---------- Source extract ----------
Updated on November 9, 2015

List of Topics Included

(1) What is called electromeric effect?

(1/A) Understanding the terms, “substrate” and “reagent”

(2) Various types of electromeric effects and their symbols

(2/A) Pictorial representation of +E and -E effects

(3) Some characteristics of electromeric effect

(4) Understanding the meaning of electrophile and nucleophile

(5) Illustration of +E effect

(5/A) Equations showing mechanism of reaction between ethene and chlorine

(5/B) Evidence for existence of carbocation

(5/C) Pictorial representation of equations supporting existence of carbocation and +E effect

(6) Illustration of -E effect

(7) Difference between inductive effect and electromeric effect

(7/A) Table showing main points of difference between inductive effect and electromeric effect

(8) References

(1) What is Called, “Electromeric Effect?”

Definition of electromeric effect:

“The complete and spontaneous transfer of shared pair of π-electrons of a multiple bond, to one of the bonding atom, at the time of approaching reagent, is called electromeric effect”.

It is also known as E-effect. It is depicted by a curved arrow.

Due to complete transfer or migration of two π-electrons on one of the bonded atom, this effect results in development of unit positive and unit negative charges on bonded atoms.

This results in increased attraction between substrate and reagent which in turn, helps chemical reaction.

This means, electromeric effect, always facilitates a chemical reaction. In other words, it increases chemical reactivity of substrate.

(1/A) Understanding the terms: “Substrate” and “Reagent”

Whenever a chemical reaction takes place, there are two participating species:

(1) Substrate and

(2) Reagent

Out of these two species, the one which is under observation, is called, “substrate”. In other words, substrate is part of our study because we are very much interested to know what happens to this particular species after reaction is over.

A species under investigation, is called, “substrate”.

On the other hand, reagent is a tool through which changes are introduced to substrate so as to gain knowledge about some of its chemical characteristics.

This will be clear from following example.

Consider a reaction between benzene and chlorine in presence of catalyst, "ferric chloride". As per following equation, the products of this reaction are chlorobenzene and hydrogen chloride.

C6H6 + Cl2 = C6H5Cl + HCl

In this reaction, benzene is under study hence it is called a substrate. We carry out this reaction to know what happens to benzene when treated with chlorine.

However, we do not bother, what happens to chlorine when it reacts with benzene. This means chlorine is not under investigation. Hence, chlorine is not a substrate but is a reagent.

(2) Various types of Electromeric Effects and their Symbols

There are two types of electromeric effects as described below.

(1) Detailed information about +E effect:

If the attacking reagent is an electrophile, it will attract the electron pair of π-bond due to its positive charge or due to its electron deficiency.

In this case, there will be electrostatic attraction between electrophile and electrons of π-bond. Hence the transfer of two electrons of π-bond of substrate molecule will take place on such an atom of a multiple bond, which is nearer to attacking reagent.

This will cause one unit negative charge on atom which gains electron and also simultaneously one unit positive charge on another atom of π-bond.

This is called, "positive electromeric effect" and is represented by symbol, “+E effect”.

It always produces carbocation intermediate.

(2) Detailed information about -E effect:

If the attacking reagent is a nucleophile, it will repel the electron pair of π-bond due to its negative charge or due to its high electron density. In this case, the transfer of two electrons of π-bond of substrate molecule will take place on such an atom of a multiple bond, which is away from the attacking reagent.
---------- Data listing ----------
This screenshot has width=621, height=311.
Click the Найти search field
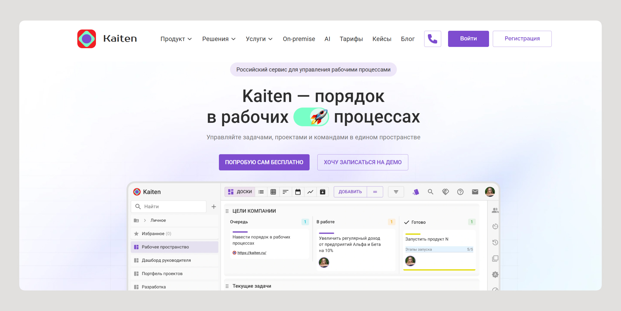pyautogui.click(x=169, y=207)
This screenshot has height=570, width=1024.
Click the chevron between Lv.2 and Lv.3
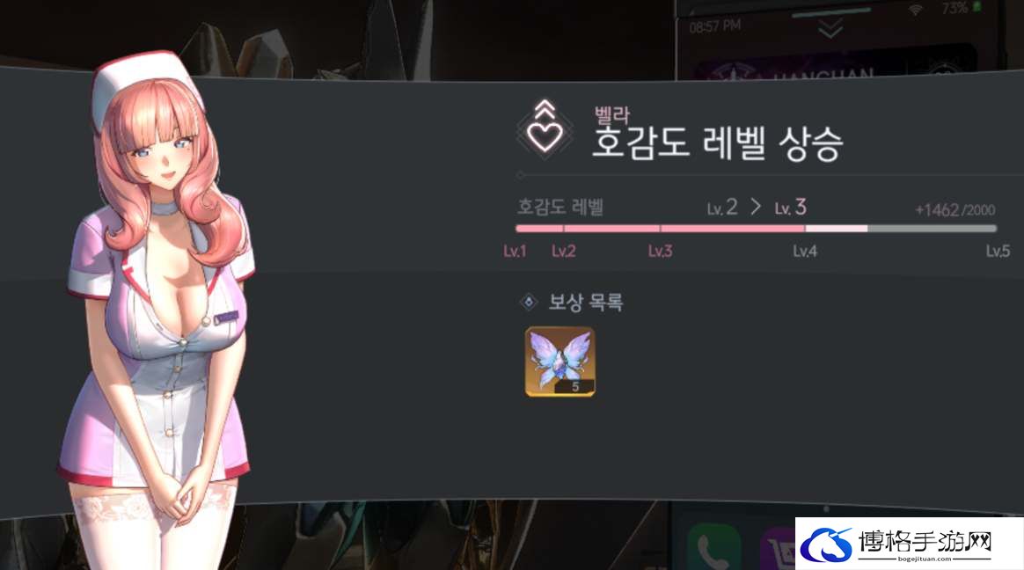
----------
→ Set of tasks:
• 1. According to the electromeric effect article, what kind of intermediate does the +E effect always produce?
• 2. Pick up the electromeric effect article after its final sentence and extend it.

→ Answers provided:
• 1. A carbocation intermediate.

• 2.
This will cause one unit positive charge on atom which looses electron and also simultaneously one unit negative charge on another atom.

This is called, "negative electromeric effect" and is represented by symbol, “-E effect”.

It always produces carbanion intermediate.

This will be clear from following pictures.

Pictorial representation of +E Effect

When electrophile approaches ethene , 2 pi-electrons of double bonds migrates to nearby carbon, resulting in unit negative charge on it. This attracts electrophile and facilitates bond formation between carbon and electrophile to give carbocation.
When electrophile approaches ethene , 2 pi-electrons of double bonds migrates to nearby carbon, resulting in unit negative charge on it. This attracts electrophile and facilitates bond formation between carbon and electrophile to give carbocation. | Source

Pictorial Representation of -E Effect

When nucleophile approaches ethene, 2 pi-electrons of double bonds migrates to farther carbon, resulting in unit positive charge on another carbon. This attracts nucleophile & facilitates bond formation between carbon & nucleophile to give carbanion.
When nucleophile approaches ethene, 2 pi-electrons of double bonds migrates to farther carbon, resulting in unit positive charge on another carbon. This attracts nucleophile & facilitates bond formation between carbon & nucleophile to give carbanion.

(3) Some Characteristics of Electromeric Effect

(1) The transfer of electrons taking place during electromeric effect is purely temporary. It occurs only at the time when attacking reagent comes closer to a multiple bond.

This means, if the attacking reagent is removed, both of the π-electrons will occupy their original position to form a multiple bond again.

[Note: Being temporary, electromeric effect does not affect any of the physical properties of substrate molecule.]

(2) This effect always favours the phenomenon of bond formation, thus it helps chemical reaction to complete.

(3) It is observed only during an addition reaction of a substrate having multiple bond containing π-electrons (for example: carbon-carbon double bond, carbon-carbon triple bond, carbon-oxygen double bond etc).

(4) The reagent being added to multiple bond (which is also called, addendum) must be polar or an ionic reagent carrying either (a) positive charge (known as an electrophile) or (b) negative charge (known as nucleophile).

(4) Understanding the Meaning of, "Electrophile" and "Nucleophile"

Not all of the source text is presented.